Stored data entries
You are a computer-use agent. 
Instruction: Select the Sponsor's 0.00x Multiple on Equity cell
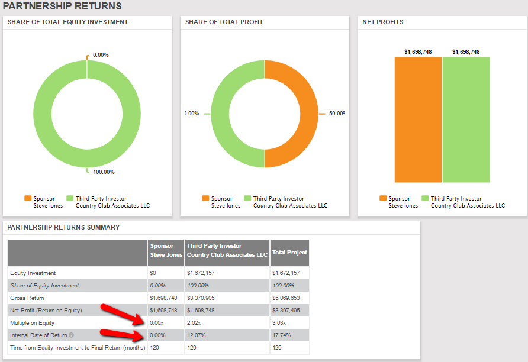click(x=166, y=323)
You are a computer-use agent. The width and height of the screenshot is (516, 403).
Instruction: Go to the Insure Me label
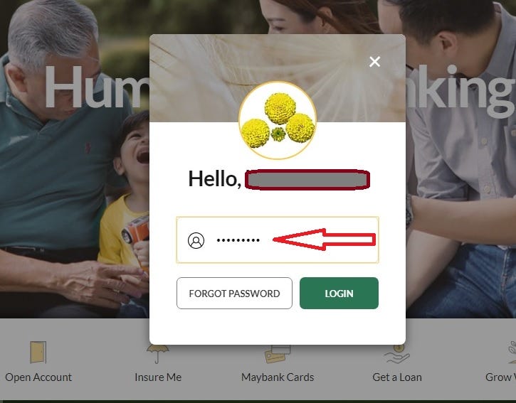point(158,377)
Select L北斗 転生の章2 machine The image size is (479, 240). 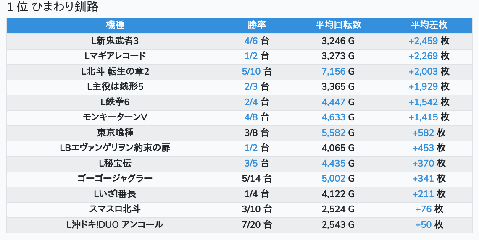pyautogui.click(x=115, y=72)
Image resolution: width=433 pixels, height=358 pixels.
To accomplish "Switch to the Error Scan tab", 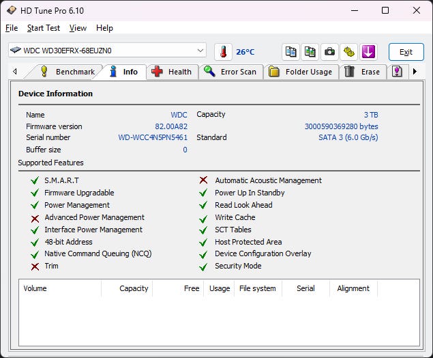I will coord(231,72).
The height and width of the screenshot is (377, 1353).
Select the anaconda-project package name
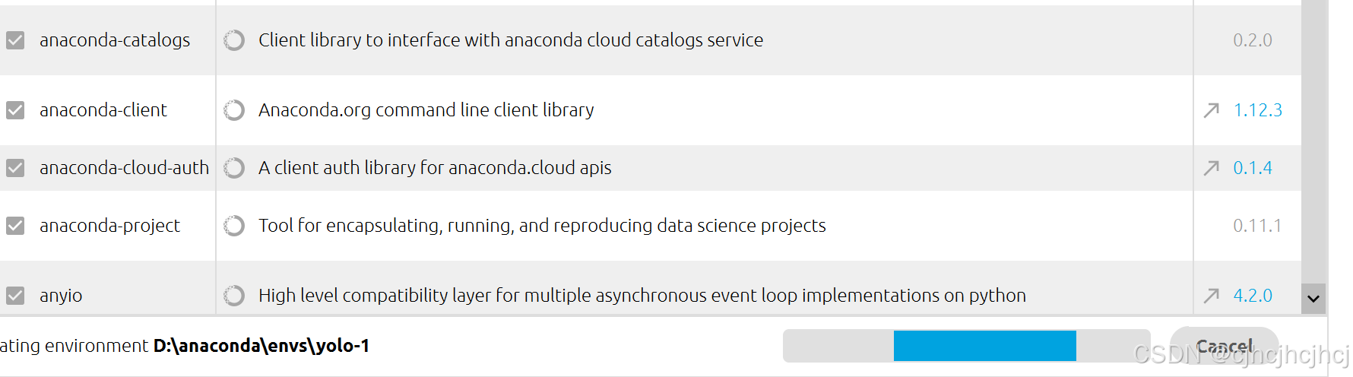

[DIRECTIONS] Filter the lines above, keeping and copying those that contain "agent".

[EXPECTED ANSWER]
You are a computer-use agent. 
You are a computer-use agent. The width and height of the screenshot is (516, 403).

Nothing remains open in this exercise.